-- START OF Text excerpt --
There are some template solutions out there, but they aren't doing much more than you're doing already. jQuery has been doing some work along these lines, and some jQuery plugins have emerged as solutions. Prototype.js and others have solutions as well.

Some options include:

In general, Ext js has some pretty wild and tricked out stuff, including some templates, but you'd be adding yet another library. So many libraries are getting tossed around these days, and it's often so much simpler to implement a light and simple custom solution. Try creating some DOM objects on your own. If you've got JSON data, parse it into memory and run it through a function. It's actually a blast, and a lot of people are doing it.

Sidenote: What you're doing may be quite sustainable and maintainable. Keep in mind that when you send a page of HTML, the browser is putting a DOM structure into memory in roughly the same way that your javascript does. I don't particularly recommend any of these solutions. It sounds like you've made a nice little system for your specific needs, and I'd generally say that refining your design will be at least as valuable as moving to somebody else's pattern, with the added benefit of being able to create some of your own dependencies.
-- END OF Text excerpt --
-- START OF Supplied data --
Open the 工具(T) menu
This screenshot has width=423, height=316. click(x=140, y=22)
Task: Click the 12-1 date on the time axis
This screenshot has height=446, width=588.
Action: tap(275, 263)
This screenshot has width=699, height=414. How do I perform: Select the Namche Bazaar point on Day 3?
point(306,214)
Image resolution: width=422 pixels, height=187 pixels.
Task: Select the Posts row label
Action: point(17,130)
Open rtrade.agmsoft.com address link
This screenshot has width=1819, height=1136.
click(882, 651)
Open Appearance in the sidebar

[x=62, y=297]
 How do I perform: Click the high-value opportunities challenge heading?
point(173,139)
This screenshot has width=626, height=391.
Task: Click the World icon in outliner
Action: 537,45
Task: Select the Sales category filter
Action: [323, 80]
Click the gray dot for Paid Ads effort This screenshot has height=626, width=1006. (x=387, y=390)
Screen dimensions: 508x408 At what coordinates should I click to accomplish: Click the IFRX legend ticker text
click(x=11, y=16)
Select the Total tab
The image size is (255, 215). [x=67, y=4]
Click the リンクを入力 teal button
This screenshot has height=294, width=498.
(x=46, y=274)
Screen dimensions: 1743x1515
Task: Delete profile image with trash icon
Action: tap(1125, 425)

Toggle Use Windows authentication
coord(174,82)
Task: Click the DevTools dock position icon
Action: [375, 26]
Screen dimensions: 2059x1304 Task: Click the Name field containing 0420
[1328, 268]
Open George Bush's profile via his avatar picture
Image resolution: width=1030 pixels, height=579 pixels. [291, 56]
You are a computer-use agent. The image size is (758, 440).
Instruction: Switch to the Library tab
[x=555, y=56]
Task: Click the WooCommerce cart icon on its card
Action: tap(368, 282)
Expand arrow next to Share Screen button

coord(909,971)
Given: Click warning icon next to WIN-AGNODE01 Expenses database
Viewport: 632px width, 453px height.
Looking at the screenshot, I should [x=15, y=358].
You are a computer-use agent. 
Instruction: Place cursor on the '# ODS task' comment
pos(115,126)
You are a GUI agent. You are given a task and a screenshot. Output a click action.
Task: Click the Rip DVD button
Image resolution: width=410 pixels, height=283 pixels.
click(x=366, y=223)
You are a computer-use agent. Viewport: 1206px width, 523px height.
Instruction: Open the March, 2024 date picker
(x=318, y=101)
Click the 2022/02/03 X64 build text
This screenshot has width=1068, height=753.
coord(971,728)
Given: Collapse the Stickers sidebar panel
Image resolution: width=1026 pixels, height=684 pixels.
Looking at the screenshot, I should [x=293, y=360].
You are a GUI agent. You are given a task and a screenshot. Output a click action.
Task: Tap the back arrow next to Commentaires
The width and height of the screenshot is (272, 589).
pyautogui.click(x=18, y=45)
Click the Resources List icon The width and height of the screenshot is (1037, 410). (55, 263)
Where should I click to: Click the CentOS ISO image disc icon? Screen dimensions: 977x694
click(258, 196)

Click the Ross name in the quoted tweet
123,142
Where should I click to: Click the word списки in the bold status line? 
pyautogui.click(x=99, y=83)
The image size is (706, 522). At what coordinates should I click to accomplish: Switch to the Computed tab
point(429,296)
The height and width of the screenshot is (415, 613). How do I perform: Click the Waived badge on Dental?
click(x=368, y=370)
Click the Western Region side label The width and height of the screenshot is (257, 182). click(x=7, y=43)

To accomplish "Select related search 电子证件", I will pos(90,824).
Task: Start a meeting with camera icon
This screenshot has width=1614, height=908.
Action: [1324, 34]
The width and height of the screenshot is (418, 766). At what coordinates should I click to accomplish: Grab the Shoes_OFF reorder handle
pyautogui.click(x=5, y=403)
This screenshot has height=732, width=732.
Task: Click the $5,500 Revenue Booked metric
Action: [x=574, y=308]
-- END OF Supplied data --
(Directive A): Please reproduce the passage of the templating text from "There are some" to "are doing it.".
(Directive B): According to the templating text, what does the browser do when you send a page of HTML?

(Final answer A):
There are some template solutions out there, but they aren't doing much more than you're doing already. jQuery has been doing some work along these lines, and some jQuery plugins have emerged as solutions. Prototype.js and others have solutions as well.

Some options include:

In general, Ext js has some pretty wild and tricked out stuff, including some templates, but you'd be adding yet another library. So many libraries are getting tossed around these days, and it's often so much simpler to implement a light and simple custom solution. Try creating some DOM objects on your own. If you've got JSON data, parse it into memory and run it through a function. It's actually a blast, and a lot of people are doing it.

(Final answer B): It puts a DOM structure into memory in roughly the same way that your javascript does.